--- WORK TASK ---
Whenever a line in the entries includes the word "size", copy that line out.

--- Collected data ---
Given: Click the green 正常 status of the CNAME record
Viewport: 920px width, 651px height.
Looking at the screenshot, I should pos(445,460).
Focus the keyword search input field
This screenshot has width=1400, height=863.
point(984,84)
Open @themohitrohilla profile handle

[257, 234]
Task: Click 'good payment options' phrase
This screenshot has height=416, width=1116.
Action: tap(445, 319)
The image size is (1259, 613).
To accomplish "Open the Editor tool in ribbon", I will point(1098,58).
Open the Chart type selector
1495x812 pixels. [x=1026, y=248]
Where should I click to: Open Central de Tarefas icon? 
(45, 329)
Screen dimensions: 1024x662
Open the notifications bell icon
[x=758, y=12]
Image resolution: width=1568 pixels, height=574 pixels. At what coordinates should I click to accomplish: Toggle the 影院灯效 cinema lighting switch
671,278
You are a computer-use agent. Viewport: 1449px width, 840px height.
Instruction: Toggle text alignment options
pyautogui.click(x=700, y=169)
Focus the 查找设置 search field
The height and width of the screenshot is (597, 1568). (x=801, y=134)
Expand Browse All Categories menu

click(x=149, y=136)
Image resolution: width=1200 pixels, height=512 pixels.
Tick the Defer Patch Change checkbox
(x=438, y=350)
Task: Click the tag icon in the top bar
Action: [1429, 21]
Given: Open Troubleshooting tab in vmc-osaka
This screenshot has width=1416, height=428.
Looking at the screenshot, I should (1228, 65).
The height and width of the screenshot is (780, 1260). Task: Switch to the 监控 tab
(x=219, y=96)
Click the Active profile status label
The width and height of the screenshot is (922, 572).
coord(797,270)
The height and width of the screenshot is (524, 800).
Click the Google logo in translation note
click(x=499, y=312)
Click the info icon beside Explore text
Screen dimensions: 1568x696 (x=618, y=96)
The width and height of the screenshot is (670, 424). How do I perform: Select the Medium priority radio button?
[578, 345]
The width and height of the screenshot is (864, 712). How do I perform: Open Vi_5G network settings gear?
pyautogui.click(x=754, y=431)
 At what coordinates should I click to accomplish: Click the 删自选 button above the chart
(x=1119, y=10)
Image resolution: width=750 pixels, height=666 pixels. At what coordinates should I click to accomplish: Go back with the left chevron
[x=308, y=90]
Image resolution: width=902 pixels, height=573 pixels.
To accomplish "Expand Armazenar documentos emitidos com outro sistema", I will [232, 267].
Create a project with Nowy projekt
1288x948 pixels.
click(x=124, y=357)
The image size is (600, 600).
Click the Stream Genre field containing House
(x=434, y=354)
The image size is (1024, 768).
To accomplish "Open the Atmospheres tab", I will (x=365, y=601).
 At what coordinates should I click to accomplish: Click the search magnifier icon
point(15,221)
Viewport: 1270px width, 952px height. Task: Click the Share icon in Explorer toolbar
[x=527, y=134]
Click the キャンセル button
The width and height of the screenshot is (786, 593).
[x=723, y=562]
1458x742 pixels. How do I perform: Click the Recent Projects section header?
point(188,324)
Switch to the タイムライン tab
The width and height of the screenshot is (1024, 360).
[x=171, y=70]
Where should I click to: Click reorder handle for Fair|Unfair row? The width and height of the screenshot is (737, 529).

--- ANSWER SPACE ---
The image size is (1259, 613).
The image size is (600, 600).
The image size is (1024, 768).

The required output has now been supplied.